Ah I'm sitting there thinking why you might have said this, and I just realized I never took into account we are talking about an ideal gas. So the system is non-interacting.

So mu is an interacting term to the ZPF? That would mean the interaction between the electron is zero but the ZPF is not zero.

 

So if that is the case, then \(E_F-\mu\) is the energy measured relative to the chemical potential. So finally, \mu is the chemical potential. At last I found what it means.

 

right, so I have more questions. I took this from wiki;

''Therefore the total energy of the Fermi gas at absolute zero is larger than the sum of the single-particle ground states because the Pauli principle acts as a sort of interaction/pressure that keeps the fermions separated and moving. For this reason, the pressure of a Fermi gas is nonzero even at zero temperature''

Now this is getting messier for me. I am finding my concept of zero point energy field being distorted here on the theory. The article says ''even at zero temperatures,'' the gas has an energy larger than the sum of the single particle ground states.

problem

Zero temperatures are never reached, so how is this tested and known? The zero-point field does not allow a complete zero-temperature of the vacuum (which was why I had my little problem in your text).
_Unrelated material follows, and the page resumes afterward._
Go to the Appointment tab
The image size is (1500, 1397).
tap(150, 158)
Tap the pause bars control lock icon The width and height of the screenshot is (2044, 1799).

Edited: Also it seems an ideal gas is by choice of the model you are working with. If ideal gases do not interact as I have always believed, then yes, I can understand why there is no interaction term in the Hamiltonian. However, this seems to be not always the same in every case.

Edit^2: I keep going away and finding more out. So the fermi ideal gas is in fact workable for only low temperature gases, which would mean overall, electrons do not interact with the zero-point field in empty space. Is this right?